株価下落
ノキア、10月24日に株価が大きく下落。
株価推移:10月23日/4.72EUR→10月25日/3.63EUR
下落率にして約24%。この下落の背景を探っていく。
2019年第3四半期の決算
決算サマリーによると、3Qはしっかりした決算、4Qも良い決算となる見込み。
しかし、2019年通期、及び2020年通期の業績見通しは引き下げを行う。理由は、営業利益率の悪化と、先行投資による費用発生が伴うことによる。
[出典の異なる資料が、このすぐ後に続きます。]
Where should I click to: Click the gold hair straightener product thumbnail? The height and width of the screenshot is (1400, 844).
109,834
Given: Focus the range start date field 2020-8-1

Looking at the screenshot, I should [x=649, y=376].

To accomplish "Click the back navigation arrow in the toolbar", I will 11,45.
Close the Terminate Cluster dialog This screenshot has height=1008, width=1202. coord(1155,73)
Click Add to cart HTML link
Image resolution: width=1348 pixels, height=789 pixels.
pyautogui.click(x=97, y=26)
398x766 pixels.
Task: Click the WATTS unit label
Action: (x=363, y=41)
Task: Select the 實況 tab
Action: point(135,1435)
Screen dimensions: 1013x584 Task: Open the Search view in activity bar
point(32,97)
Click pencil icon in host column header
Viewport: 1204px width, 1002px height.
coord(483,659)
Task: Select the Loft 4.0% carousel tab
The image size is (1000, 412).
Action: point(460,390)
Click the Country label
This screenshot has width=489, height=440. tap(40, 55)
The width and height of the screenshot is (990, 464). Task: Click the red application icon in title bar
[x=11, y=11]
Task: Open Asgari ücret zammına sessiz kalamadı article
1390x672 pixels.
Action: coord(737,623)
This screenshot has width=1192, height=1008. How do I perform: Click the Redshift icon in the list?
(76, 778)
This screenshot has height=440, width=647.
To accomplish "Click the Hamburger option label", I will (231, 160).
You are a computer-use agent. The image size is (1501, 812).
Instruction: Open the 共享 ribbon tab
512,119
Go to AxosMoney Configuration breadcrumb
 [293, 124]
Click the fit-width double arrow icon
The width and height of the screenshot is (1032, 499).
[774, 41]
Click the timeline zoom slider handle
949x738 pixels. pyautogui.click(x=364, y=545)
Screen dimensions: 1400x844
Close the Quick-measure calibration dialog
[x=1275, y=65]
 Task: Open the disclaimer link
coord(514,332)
- ソフトウェア、エンタープライズ、IP関連の3事業は力強い業績
- 5Gの勢いは継続。48契約と15のライブネットワークが始動
- 配当は5G関連の投資増加&戦略的重点分野とCashポジション強化を目的として停止
- 長期的な営業利益率目標は12%~14%
株価が大きく下落した要因は、①ガイダンスの引き下げ、②配当の停止、この2つと思われる。決算資料を読み詳細を確認。
ガイダンス引き下げの背景
決算資料によると、2019年、2020年ともに、EPSの想定値引き下げを実施。競合他社(この資料で直接の言及はないものの、恐らく、HUAWEIのことと思われる)との競争による営業利益率の低下と、5G関連の投資コスト増大が主要因。
ノキアの成長ドライバーは以下の5つ。
この中で、No.1のend-to-end戦略がノキア特有の戦略。
この垂直統合モデルがノキアの特徴。懸念点としては、5G関連については、完全に新しい事業であることから、コストがどの程度必要か、ノキア自身がビジネスを行っていく上で明らかになってくる。
こういった不明確なコストの見積もりに余裕を持たせるために、ある程度のガイダンス引き下げを発表し、万全を期して臨むのではないかと考えている。
配当の停止について
2019年10月24日の取締役会で、第3四半期、及び第4四半期の配当停止を決定。理由としては、①ノキアの5G関連の設備投資の余力を確保するため、②成長分野への継続投資、③キャッシュポジションの確保の3点。
今後の成長投資に必要な余力を確保するための配当停止ということで、市場では否定的に受け止められて、株価下落に繋がった模様。
この配当停止については、四半期事に見直すこと、及びCFをベースに配当を考えていること、2 billion EURの確保が完了すること、の3点が満たされた場合、再度配当することを示唆しており、今後の復活について可能性を感じることができる説明となっていた。